I take time to meditate and reflect, as the first hints of daybreak begin to color the sky. I breathe, exhale, and relax. The morning is a chilly one. I’m grateful for the warm sweater I chose, and the warmth of my pockets, into which I jam my hands between paragraphs, to warm them again. We have choices. I think about mine and watch dawn becoming a new day. Later I’ll take the truck over to the dealership for a bit of work, and begin my work day there, in the waiting lobby of the service department. After that? I’ll begin again, again, and I’ll keep choosing, and practicing.

As I left the house this morning, I spotted the crescent moon rising, almost appearing to chase Venus up the night sky.  I took a picture of it when I got to the trailhead, from the wide open vantage point at the edge of the vineyard on the road in.

Crescent moon rising, Venus and Regulus close by.

I was surprised to get a clear image with my cellphone camera, and even more surprised to see a second star in the image when I zoomed in. “What is that?”, I wondered. I looked it up on Space.com and learned that it is a somewhat unusual sighting, and that the second star is Regulus. I was delighted to get a picture of it.

The morning is quite chilly, and the dawn sky is clear. My footsteps seem loud as I walk past deserted preparations for some event set up at the edge of the trail, filling the area where I usually park. White tents and rows of folding chairs and tables are set out, ready. I walk on by; it’s not for me. I think about that as I walk. The idea that relatively few things in life or the world, generally, are “for me” or about me at all fills my thoughts. It’s a big world, and I am one human being.
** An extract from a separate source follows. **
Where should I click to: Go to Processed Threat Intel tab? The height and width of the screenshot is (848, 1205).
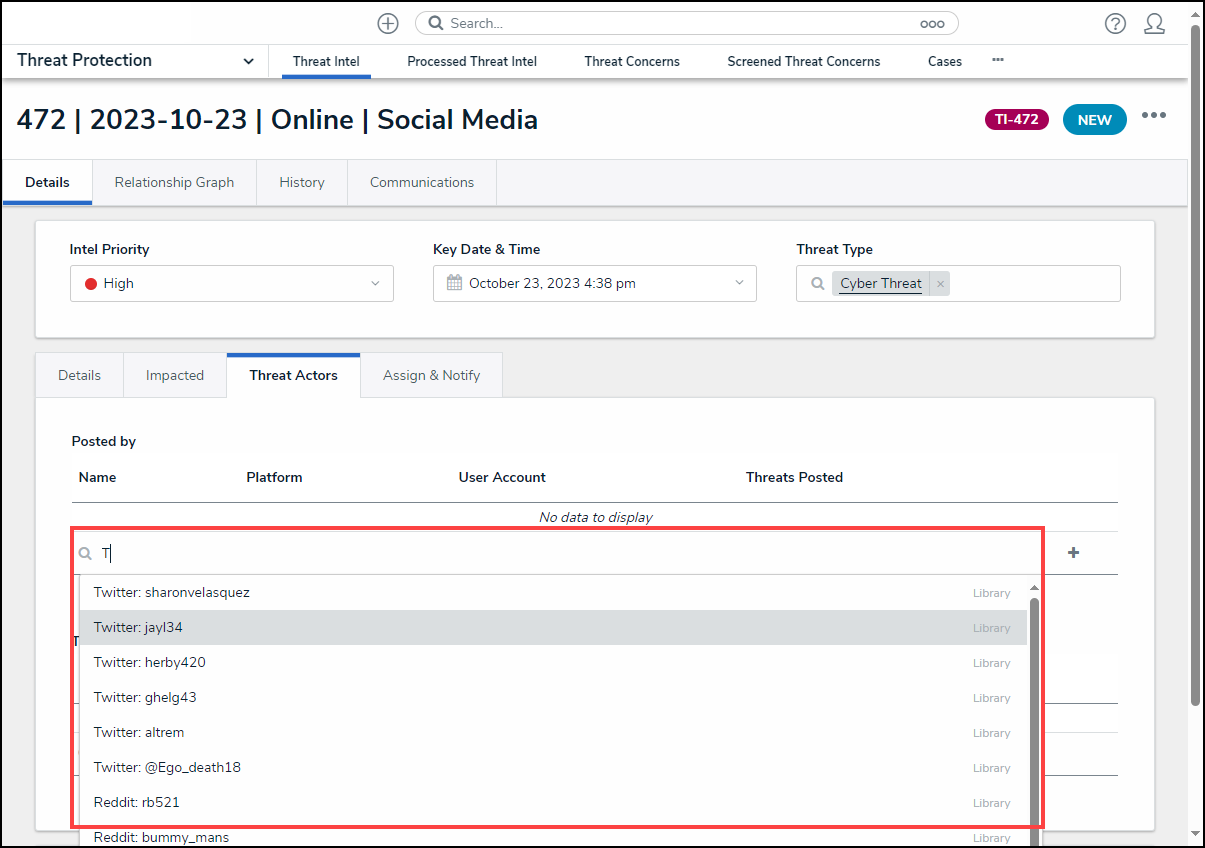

I get to my halfway point, still contemplating the many sights I will never see with my own eyes. Events I’ll never attend – or even be invited to. The people I will never meet are a vast multitude larger by far than the number of people I have met. There are books that I’ll never read, having never known they exist, and others I may choose not to read because they aren’t “for me” in some recognizable way. There are groups I am excluded from, and accolades I do not qualify for. There are places I will never visit – it’s a big world, and time is finite. Hell, I’m not even “allowed” to visit some places, for one reason or another. I’m not vexed by any of this. Our mortal time is too limited to do and see everything, anyway.

These are not musings to do with unfairness, inequity, or unjustly placing restrictions on accessibility of places, events, or experiences that should otherwise be open to a particular demographic being out-grouped by shitheads for some trumped up bullshit justification. These are simply thoughts about limitations in life, and those do exist. Some people (maybe most) won’t wake early enough to see this morning’s crescent moon. They weren’t excluded – though they did miss seeing it. There’s a distinction to make there.

Daybreak comes. The sunrise begins. The sky lightens. A new day dawns. We see what we turn our attention to, but we still have to look, and observe, and bring awareness to the moment. We make choices. We are easily distracted. The more of our precious limited mortal lifetime we spend staring at our phones, tablets, and screens, the less able we may be to sit quietly and watch the sun rise.

I sit awhile longer with my thoughts on a chilly autumn morning, watching the crescent moon climb the dawn horizon, as though seeking to make room for the sun. Soon, it will be time to begin again.